> Exercise description
Report each line of the records below that contains the word "folder", copying every such line in full.

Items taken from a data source
──────────────────────────────

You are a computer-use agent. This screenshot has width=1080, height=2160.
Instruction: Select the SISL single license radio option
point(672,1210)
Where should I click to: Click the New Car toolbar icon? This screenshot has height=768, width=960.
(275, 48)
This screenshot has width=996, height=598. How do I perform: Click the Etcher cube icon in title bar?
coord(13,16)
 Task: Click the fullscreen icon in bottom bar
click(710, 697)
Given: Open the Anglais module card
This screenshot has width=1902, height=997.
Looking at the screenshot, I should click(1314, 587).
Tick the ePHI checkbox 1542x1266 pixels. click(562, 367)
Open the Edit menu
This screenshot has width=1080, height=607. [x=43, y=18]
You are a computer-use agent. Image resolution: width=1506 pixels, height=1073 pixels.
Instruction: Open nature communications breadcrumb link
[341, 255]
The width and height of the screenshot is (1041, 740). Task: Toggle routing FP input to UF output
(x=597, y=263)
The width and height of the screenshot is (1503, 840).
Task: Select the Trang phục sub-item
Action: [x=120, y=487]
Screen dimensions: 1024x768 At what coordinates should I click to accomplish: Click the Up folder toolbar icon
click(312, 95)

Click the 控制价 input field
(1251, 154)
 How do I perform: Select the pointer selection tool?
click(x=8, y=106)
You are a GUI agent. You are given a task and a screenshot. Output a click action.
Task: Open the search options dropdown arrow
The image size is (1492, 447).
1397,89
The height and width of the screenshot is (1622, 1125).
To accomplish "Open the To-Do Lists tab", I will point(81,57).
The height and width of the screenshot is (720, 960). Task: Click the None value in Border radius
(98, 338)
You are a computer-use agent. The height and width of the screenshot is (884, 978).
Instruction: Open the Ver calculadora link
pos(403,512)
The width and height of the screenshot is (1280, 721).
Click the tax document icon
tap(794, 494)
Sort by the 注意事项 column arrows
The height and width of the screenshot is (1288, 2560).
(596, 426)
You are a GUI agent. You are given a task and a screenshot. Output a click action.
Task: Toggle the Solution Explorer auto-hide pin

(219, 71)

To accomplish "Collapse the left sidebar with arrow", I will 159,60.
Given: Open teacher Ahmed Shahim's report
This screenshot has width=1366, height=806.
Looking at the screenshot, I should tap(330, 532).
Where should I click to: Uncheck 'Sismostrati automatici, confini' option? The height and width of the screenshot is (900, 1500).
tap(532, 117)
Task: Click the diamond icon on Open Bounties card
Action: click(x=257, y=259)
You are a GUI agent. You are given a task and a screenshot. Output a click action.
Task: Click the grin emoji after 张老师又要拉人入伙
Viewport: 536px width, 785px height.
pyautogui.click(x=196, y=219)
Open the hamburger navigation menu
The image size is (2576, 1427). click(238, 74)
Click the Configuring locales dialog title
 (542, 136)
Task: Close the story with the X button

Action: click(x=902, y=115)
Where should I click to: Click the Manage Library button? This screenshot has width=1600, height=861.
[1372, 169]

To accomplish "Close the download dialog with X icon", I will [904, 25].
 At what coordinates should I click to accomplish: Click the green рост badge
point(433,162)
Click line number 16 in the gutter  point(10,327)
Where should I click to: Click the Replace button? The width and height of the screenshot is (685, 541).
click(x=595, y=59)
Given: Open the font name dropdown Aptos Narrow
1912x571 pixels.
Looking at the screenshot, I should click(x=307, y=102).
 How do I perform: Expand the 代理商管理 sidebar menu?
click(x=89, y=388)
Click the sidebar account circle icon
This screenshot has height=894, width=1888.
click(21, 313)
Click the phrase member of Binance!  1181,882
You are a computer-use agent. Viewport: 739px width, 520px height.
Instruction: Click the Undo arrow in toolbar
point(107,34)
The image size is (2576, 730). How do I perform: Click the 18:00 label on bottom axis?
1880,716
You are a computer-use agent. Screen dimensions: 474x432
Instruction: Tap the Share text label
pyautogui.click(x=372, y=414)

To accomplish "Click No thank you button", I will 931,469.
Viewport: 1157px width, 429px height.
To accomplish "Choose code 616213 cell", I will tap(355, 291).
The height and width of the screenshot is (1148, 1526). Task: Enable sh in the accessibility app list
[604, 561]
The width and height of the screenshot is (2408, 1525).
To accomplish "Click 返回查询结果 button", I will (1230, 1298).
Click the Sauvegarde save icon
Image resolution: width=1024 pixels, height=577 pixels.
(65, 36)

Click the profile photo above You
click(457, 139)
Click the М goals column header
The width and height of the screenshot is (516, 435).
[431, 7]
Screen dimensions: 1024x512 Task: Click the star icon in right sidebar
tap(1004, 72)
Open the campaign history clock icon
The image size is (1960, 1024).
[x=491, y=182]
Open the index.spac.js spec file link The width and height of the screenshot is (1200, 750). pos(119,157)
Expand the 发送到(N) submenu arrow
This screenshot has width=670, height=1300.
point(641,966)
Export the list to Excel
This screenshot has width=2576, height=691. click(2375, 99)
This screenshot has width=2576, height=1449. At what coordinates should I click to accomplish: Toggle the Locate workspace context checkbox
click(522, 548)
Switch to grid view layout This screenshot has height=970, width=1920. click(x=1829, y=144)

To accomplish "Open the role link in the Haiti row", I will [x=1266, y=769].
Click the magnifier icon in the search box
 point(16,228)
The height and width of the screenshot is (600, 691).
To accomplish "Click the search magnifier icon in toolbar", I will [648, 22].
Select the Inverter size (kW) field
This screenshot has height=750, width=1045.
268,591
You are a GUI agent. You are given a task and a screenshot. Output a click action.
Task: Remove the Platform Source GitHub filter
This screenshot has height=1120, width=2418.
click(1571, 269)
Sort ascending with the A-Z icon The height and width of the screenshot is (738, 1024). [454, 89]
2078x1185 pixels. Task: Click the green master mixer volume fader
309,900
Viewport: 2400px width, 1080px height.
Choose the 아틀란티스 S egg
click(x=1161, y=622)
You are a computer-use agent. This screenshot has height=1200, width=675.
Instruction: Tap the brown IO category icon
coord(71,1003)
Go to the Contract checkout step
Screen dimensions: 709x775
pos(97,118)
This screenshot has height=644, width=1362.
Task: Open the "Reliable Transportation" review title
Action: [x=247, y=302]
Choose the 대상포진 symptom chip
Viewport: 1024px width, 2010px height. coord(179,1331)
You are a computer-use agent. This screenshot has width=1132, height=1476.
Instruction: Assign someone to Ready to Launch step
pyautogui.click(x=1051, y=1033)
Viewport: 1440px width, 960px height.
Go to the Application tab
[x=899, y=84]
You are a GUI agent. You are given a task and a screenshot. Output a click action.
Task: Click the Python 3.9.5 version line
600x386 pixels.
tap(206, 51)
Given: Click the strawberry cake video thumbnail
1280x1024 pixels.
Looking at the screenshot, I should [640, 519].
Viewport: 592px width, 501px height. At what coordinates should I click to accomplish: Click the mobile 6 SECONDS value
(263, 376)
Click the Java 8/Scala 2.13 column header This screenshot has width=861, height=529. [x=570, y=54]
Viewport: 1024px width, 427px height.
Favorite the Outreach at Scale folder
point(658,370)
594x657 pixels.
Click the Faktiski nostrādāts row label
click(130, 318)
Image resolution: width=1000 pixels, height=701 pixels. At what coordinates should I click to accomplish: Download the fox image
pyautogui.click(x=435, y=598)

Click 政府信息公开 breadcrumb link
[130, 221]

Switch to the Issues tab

──────────────────────────────

> Exercise output
Screen dimensions: 1024x768 At what coordinates should I click to accomplish: Click the Up folder toolbar icon
Favorite the Outreach at Scale folder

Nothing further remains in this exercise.